Sink critical alerts to a Kafka topic for downstream notification services:

CREATE SINK engine_alerts_sink
FROM engine_critical_alerts
WITH (
    connector = 'kafka',
    topic = 'fleet.engine.alerts',
    properties.bootstrap.server = 'kafka:9092'
) FORMAT PLAIN ENCODE JSON;

Comparison Table

ApproachLatencySQL SupportOps ComplexityFault Pattern Detection
Batch ETL (daily)HoursYesLowNo
Streaming ETL + DashboardMinutesPartialHighLimited
Apache FlinkSecondsLimitedVery HighYes
RisingWaveSecondsFull PostgreSQLLowYes

FAQ

Q: Can RisingWave handle the volume of OBD-II data from a large fleet? RisingWave is designed for high-throughput streaming workloads. It ingests data from Kafka partitions in parallel and processes multiple vehicle streams concurrently, scaling horizontally as fleet size grows.

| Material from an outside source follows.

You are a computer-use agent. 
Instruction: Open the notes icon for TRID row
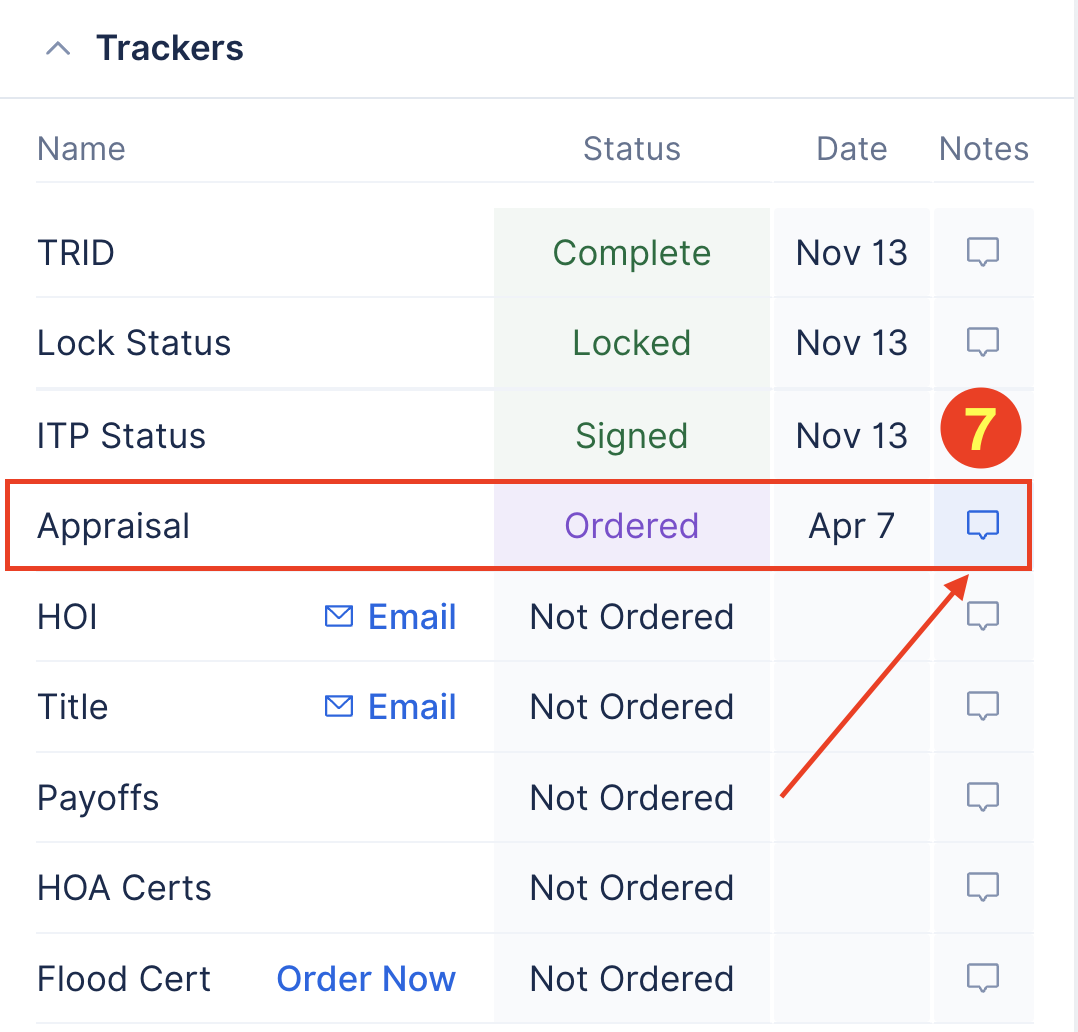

Q: How do I correlate DTCs across multiple vehicles with the same fault pattern? You can join the active_dtc_summary view against a vehicle reference table to group by make, model, or maintenance region. RisingWave supports standard SQL joins on streaming views, enabling population-level fault correlation.

Q: Does RisingWave replace our existing telematics platform? No. RisingWave sits downstream of your telematics platform, consuming data it publishes to Kafka or another message broker. It adds the real-time analytics and alerting layer without replacing data collection infrastructure.

Key Takeaways

  • OBD-II telematics data contains early warning signals for engine failure that are only actionable if processed in near real time.
  • RisingWave's streaming SQL lets fleet engineers define diagnostic logic in familiar SQL without building complex Flink or Spark pipelines.
  • Rolling window aggregations on RPM, coolant temperature, and oil pressure provide a continuously updated engine health baseline per VIN.
  • Critical DTC alerts can be streamed to notification systems within seconds of fault detection, enabling proactive dispatch of maintenance crews before breakdowns occur.